#### TASK REQUIREMENTS
Show every line below where "Open" can be found.

#### INFORMATION PROVIDED
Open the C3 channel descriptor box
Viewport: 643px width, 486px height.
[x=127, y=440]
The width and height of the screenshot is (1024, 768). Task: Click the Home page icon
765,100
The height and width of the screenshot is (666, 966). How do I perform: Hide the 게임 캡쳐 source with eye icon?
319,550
* * *
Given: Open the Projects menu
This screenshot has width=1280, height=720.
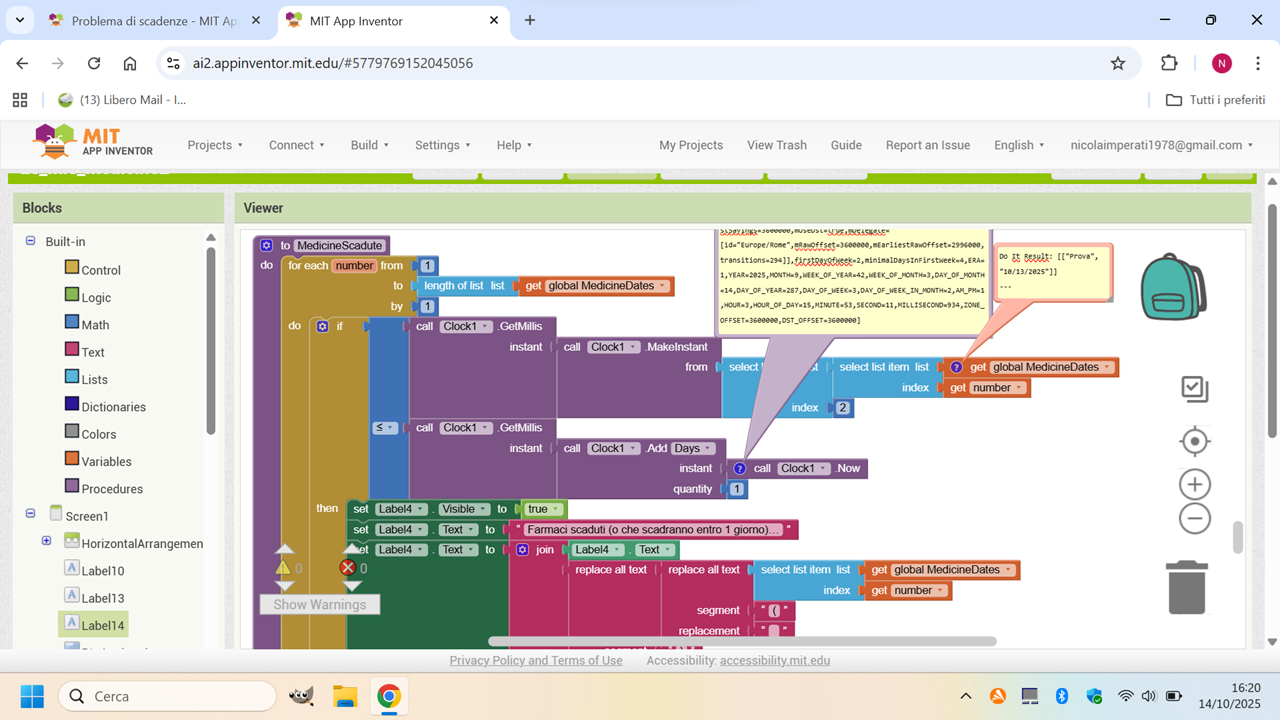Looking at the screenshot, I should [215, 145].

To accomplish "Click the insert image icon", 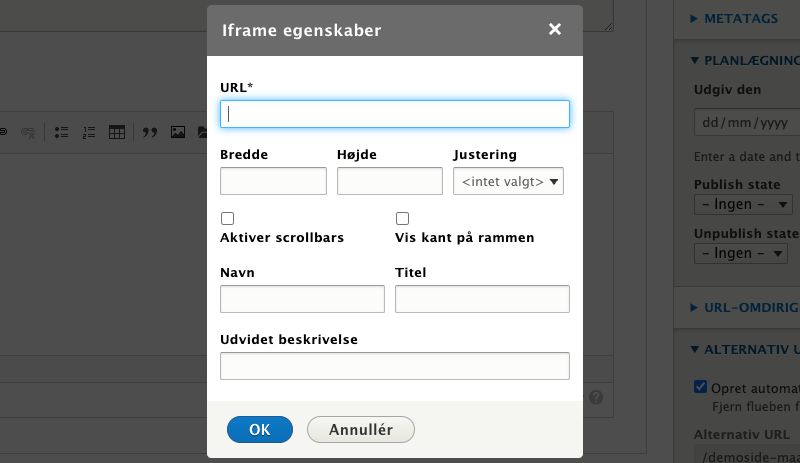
...
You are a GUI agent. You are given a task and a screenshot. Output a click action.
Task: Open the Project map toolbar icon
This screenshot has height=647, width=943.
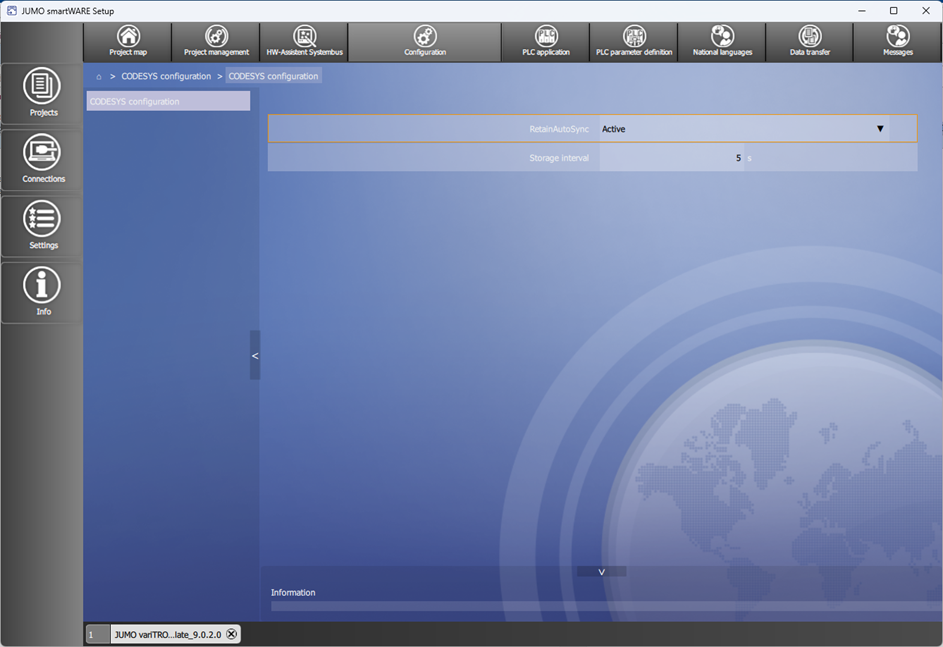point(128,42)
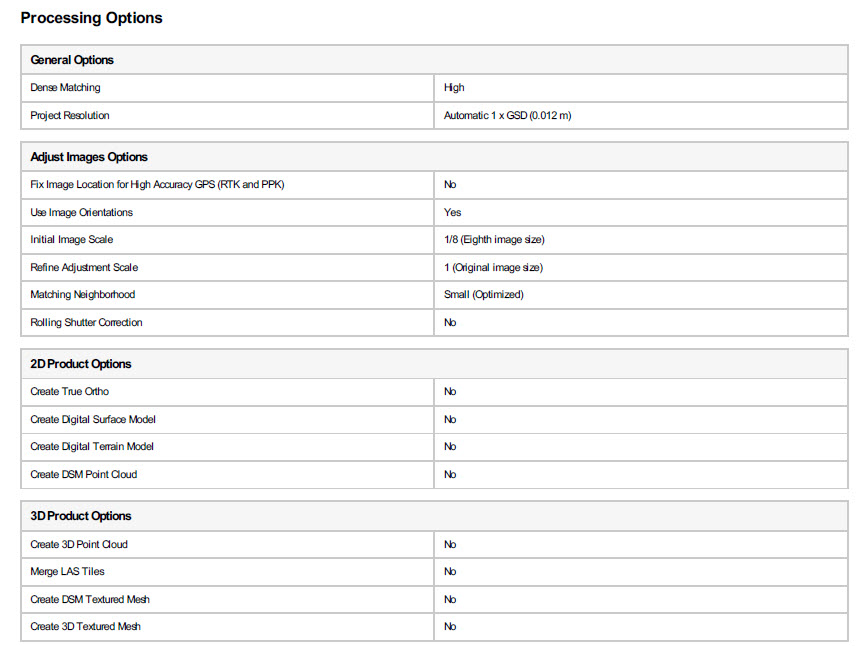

#### SOLUTION TO THIS PROBLEM
Open the C3 channel descriptor box
Given: Open the Projects menu
Task: Open the Project map toolbar icon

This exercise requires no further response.